From Silos to Solidarity: Case Study of a Patient-Centered, Integrative Approach to Opioid Tapering and Chronic Pain Mitigation in a Multidisciplinary AIDS Clinic

  • 1Department of Rehabilitation Medicine, Emory University School of Medicine, Atlanta, GA, United States
  • 2Emory University School of Medicine, Department of Medicine, Division of Infectious Diseases, Atlanta, GA, United States
  • 3Emory University Rollins School of Public Health, Department of Global Health, Atlanta, GA, United States
+ Affiliations - Affiliations

Corresponding Author

 Sara Pullen, sara.pullen@emory.edu

Received Date: November 25, 2020

Accepted Date: January 28, 2021


Background: People with HIV (PWH) are at a disproportionate risk for experiencing both chronic pain and opioid use disorder (OUD). Prescription opioid tapering is typically addressed within the “silo model” of medical care, whereby attention is focused solely on opioid addiction rather than also addressing chronic pain management, and limited communication occurs between patient and providers.

Objective: This descriptive case study examined an integrative, collaborative care model consisting of Provider, Physical Therapist (PT), and Patient aimed at decreasing chronic pain and opioid use within a multidisciplinary HIV/AIDS clinic.

Method: A physical-therapy based model of chronic pain mitigation and physician-driven opioid tapering was implemented. The Provider, PT, and Patient worked collaboratively to address physiological pain, pain coping skills and opioid tapering. A patient case example was used to illustrate the implementation of the model for a future, larger study in the same patient population.

Results: This model was feasible in this case example in terms of clinic workflow and acceptability to both the Patient and Providers in this clinic. After the intervention, the Patient’s pain was fully eliminated, and he had ceased all opioid use.

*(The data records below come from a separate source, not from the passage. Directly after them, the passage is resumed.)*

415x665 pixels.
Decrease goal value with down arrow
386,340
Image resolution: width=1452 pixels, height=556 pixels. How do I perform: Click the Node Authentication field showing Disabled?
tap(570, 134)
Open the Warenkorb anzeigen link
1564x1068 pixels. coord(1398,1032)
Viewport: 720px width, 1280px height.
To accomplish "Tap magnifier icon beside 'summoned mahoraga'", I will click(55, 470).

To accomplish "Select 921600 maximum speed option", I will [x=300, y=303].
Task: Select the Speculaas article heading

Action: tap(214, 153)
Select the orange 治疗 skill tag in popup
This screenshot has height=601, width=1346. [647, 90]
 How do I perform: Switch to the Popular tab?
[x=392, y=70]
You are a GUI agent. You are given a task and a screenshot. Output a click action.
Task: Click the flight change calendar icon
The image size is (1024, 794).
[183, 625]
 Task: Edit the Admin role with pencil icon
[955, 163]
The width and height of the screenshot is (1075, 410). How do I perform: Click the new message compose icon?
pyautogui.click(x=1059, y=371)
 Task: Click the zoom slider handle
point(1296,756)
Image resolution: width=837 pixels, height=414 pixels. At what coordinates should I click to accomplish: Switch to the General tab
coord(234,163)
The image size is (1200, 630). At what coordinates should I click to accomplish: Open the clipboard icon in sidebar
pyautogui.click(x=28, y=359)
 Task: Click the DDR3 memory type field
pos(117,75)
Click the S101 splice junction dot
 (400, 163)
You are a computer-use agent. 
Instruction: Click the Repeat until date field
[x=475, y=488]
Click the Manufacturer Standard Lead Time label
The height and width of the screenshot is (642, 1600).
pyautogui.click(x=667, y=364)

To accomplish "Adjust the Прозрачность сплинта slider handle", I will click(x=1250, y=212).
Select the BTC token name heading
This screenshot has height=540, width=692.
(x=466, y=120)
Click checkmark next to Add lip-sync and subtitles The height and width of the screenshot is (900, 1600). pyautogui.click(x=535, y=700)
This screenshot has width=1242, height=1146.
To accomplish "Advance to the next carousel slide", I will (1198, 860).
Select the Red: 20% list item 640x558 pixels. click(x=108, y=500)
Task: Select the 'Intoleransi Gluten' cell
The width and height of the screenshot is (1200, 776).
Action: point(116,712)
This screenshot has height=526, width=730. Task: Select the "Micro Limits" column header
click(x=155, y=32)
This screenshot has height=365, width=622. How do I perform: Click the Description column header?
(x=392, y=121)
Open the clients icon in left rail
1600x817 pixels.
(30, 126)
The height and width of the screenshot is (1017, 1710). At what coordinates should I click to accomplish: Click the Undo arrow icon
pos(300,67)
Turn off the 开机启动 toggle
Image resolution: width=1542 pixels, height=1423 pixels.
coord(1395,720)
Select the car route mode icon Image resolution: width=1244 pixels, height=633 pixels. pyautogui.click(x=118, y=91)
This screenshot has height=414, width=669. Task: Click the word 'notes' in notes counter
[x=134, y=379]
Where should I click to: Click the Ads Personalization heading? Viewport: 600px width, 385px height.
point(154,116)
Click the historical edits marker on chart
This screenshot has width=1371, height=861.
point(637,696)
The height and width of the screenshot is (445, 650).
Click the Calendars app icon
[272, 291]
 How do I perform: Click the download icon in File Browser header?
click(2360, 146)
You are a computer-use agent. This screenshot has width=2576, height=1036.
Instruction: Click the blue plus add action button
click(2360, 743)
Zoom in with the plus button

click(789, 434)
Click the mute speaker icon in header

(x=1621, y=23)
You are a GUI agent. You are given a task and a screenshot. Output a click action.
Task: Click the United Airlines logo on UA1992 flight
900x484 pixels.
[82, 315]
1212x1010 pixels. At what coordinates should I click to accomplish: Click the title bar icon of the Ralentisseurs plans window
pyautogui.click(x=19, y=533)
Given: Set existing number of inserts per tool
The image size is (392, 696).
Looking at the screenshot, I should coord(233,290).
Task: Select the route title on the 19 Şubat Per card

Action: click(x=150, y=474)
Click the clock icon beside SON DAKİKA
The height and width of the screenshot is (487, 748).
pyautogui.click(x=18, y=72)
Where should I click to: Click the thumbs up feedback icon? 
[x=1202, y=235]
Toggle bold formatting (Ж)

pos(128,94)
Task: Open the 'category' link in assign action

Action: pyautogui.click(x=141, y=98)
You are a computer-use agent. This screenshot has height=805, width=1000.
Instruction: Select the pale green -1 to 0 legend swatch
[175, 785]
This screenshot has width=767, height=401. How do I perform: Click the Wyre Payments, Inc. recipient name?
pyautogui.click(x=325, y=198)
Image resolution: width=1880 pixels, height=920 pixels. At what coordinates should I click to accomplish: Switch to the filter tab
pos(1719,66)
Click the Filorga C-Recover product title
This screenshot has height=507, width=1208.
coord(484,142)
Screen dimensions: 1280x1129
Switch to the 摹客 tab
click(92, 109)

Conclusion: Results of this case study suggest that utilizing an integrative, patient-centered approach to both chronic pain management and opioid tapering may be feasible within the context of a multidisciplinary HIV/AIDS clinic. Generalizability is limited by case study model; however, this gives insight into the value of a collaborative alternative compared to a “silo” model of opioid tapering and chronic pain management in preparation for a larger study.